Overcoming The Diet Plateau
Let's take a moment to talk about weight loss and more importantly
about overcoming the diet plateau. One of biggest problems with any diet
is staying motivated. You are doing great in the beginning and the
pounds start to drop off. Your clothes are starting to fit better and
you are feeling great.
When it happens, not only do you notice, but so do the people around
you. You start getting comments about how much better / thinner you look
from family members and friends. This reinforcement along with the
dropping numbers on the scale, spur you on to victory. Then, one day,
the numbers stop falling. You are still thirty pounds from your goal and
the scale refuses to budge. Now what?
One thing that shouldn’t be done is giving up. Look at it this way: You
aren’t losing weight, but you aren’t gaining weight either. Plateaus are
experienced several times over the course of a weight loss program. In
the beginning, weight loss is steady because it’s new to the body. Your
increased metabolism and decreased caloric intake work to shed those
pounds. Water loss accounts for at least the first ten pounds of weight
loss. As your body works to adjust to your physical activity, more
calories are burned which translated into more weight lost. Plateaus
come when the body has become accustomed to the routine.

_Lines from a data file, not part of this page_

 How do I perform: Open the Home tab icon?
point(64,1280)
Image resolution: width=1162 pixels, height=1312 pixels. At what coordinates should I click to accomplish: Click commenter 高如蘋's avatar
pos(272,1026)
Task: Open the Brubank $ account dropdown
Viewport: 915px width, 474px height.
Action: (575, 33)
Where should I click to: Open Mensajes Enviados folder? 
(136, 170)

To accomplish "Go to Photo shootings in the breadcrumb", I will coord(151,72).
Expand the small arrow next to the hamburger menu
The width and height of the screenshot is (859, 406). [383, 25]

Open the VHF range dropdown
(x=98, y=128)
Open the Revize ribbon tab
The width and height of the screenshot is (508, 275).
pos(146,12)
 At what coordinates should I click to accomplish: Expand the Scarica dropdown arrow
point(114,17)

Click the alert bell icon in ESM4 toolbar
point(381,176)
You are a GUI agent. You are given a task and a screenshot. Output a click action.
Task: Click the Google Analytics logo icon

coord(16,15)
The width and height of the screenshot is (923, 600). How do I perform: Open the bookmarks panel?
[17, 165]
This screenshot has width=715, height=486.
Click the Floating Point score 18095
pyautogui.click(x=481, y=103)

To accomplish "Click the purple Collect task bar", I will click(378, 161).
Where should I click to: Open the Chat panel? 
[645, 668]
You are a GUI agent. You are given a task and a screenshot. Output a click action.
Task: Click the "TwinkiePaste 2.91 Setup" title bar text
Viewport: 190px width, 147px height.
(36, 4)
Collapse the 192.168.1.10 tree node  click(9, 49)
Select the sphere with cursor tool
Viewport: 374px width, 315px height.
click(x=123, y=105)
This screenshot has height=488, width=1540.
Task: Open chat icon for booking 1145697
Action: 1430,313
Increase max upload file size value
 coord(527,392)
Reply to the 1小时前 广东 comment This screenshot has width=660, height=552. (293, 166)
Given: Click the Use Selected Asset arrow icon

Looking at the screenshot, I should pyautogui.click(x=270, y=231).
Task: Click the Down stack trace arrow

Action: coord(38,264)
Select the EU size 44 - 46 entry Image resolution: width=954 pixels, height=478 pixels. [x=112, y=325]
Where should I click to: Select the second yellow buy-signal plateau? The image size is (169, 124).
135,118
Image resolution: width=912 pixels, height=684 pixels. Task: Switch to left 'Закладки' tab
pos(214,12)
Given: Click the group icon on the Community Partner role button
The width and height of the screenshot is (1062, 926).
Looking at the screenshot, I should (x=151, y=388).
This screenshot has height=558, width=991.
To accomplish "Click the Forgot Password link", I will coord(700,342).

Don’t stress. Giving up will put you right back at square one.
First of all, throw out the scale (if it was expensive, just pack it
away in the back of the garage). You may have heard this before, but
it’s true: Muscle weighs more than fat. If weight training has been a
component of your weight loss program, then as the muscle mass increases
so will your weight. You may still be losing fat, but the weight of the
increased muscle balances everything out.
To jump off of your current plateau, examine your diet and exercise
program. If your fitness routine hasn’t changed since the beginning,
consider making a few changes. Try a new activity. If you’re used to
aerobics five times a week, switch to the treadmill or an elliptical
trainer. Muscles need to be challenged on a regular basis in order to
grow.
If the exercises are still a challenge, then consider what you are
eating. If you’ve been having a free day more than once a week you could
be taking in too many calories. Go back to what you were doing at the
start of the program. Keep journals for a couple of weeks to track what
works for you and gets the scale moving again.
Remember, change one thing at a time. When you change something, give
the change a full thirty days, and then check the results. Weight loss
isn’t easy, but it is rewarding to reach your goal. Keep at it!